HONOLULU (HawaiiNewsNow) - Thousands of runners took to the streets Sunday to race in the annual 26.2-mile Honolulu Marathon and participants logged some impressive times.
Titus Ekiru was crowned the champion and finished the marathon in just 2:09.01, which is the second fastest time ever ran in the Honolulu race. Last year, he placed fourth.
“This year I want to come back here in Honolulu and come and try maybe I can win,” said Ekiru, who’s from Kenya. “I’m sure today I’m very happy, of course, I win Honolulu today.”
For Ekiru, having the focus and determination to win begins at the starting line.

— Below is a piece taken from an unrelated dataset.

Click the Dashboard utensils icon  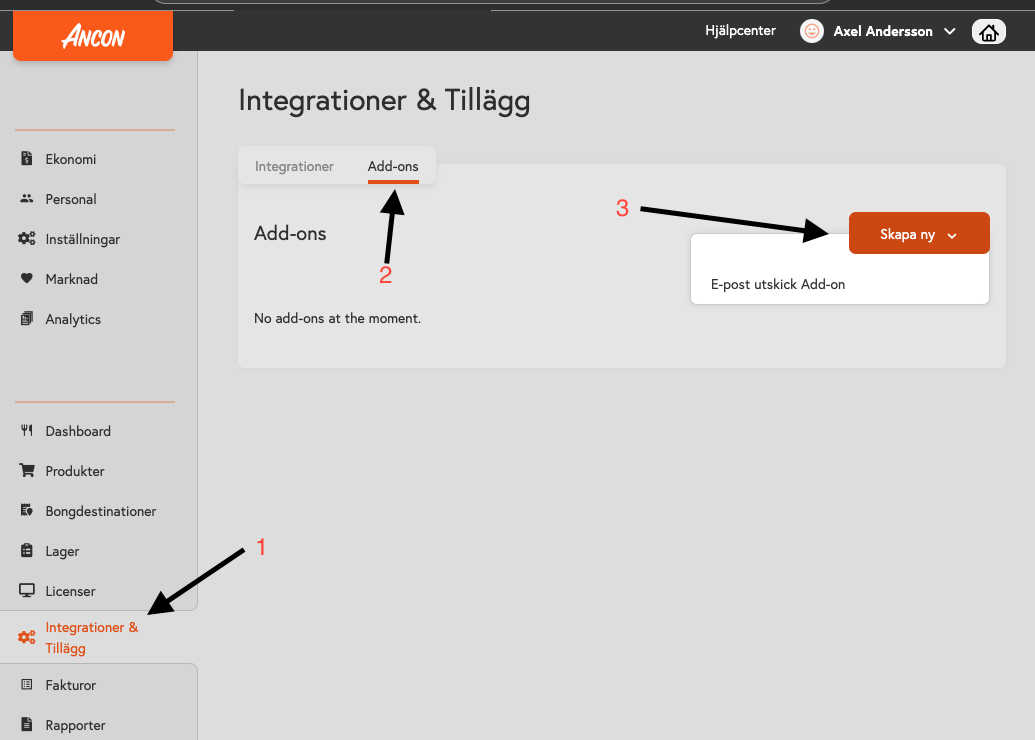(27, 431)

“At the starting line, I say ‘I need to try my best and maybe I can win,’” Ekiru said. “When I see the finish line, I say ‘Wow, thank God. I reach the finish line.’”

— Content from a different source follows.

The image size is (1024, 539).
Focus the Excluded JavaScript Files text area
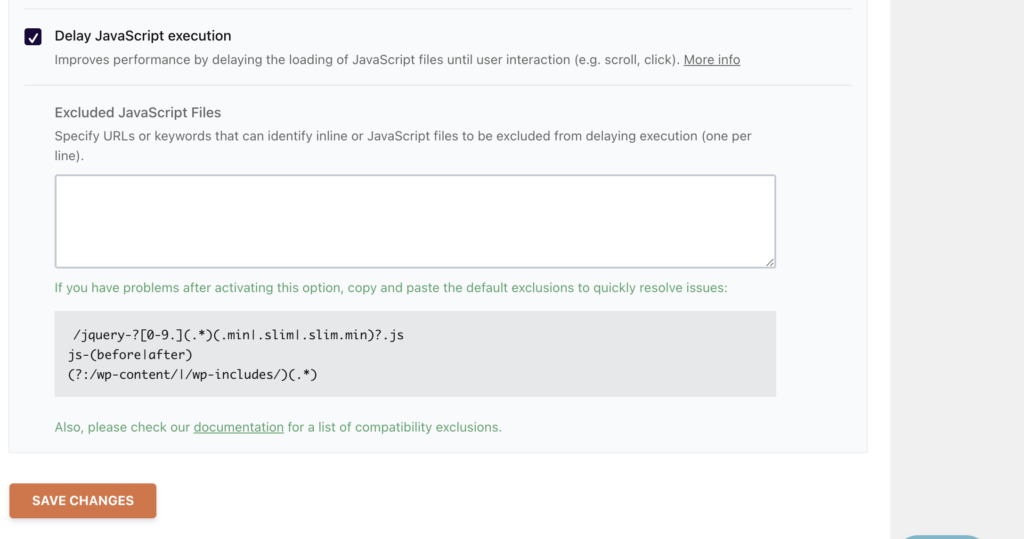[415, 221]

This is his second marathon win of the year as he came in first place at a marathon in New Mexico.
“To win two races in a year is not easy. I thank God,” Ekiru said.
Leading the women racers was Vivian Jerono Kiplagat, who crossed the finish line in 11th place with a time of 2:36.22.

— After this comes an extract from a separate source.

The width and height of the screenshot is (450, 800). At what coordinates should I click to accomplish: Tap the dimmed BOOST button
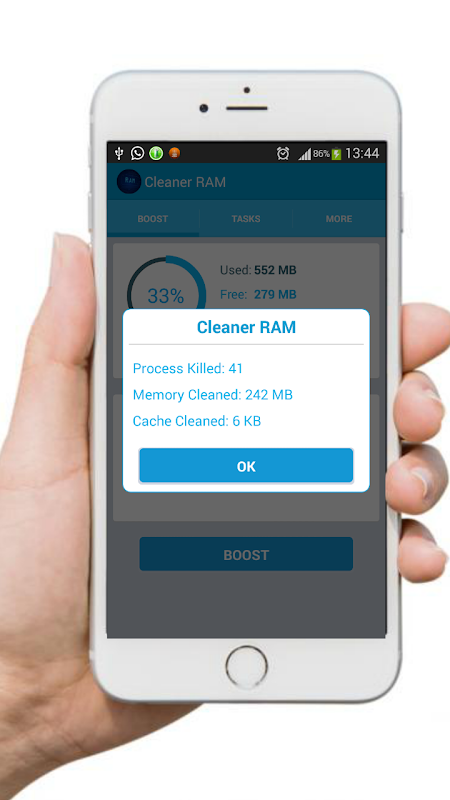pyautogui.click(x=246, y=554)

However, the first female finisher from Hawaii was Polina Carlson who came in 32nd place with a time of 2:53.30.
“It’s such an honor for me to finish as the first girl from Hawaii," said Carlson, who moved from Alabama to Kaneohe eight years ago. "People on the course were so supportive today and helped me to push through the hard, windy stretches.”
An added to challenge to Sunday’s race was gusty winds, which were blowing through the Hawaii Kai portion of the race.
“The wind was so strong and you feel so effortless against this wind. But it felt so nice going back toward the finishing line, when the wind was at my back.”
Donnie Cabral was the first American to cross the finish line and he came in fifth place with a time of 2:19.16. This was his first marathon and he says Honolulu is “a great spot to come for a debut.”
Cabral, who’s from Connecticut, says preparing for a marathon is different from other sports, where athletes get really hyped up before competing.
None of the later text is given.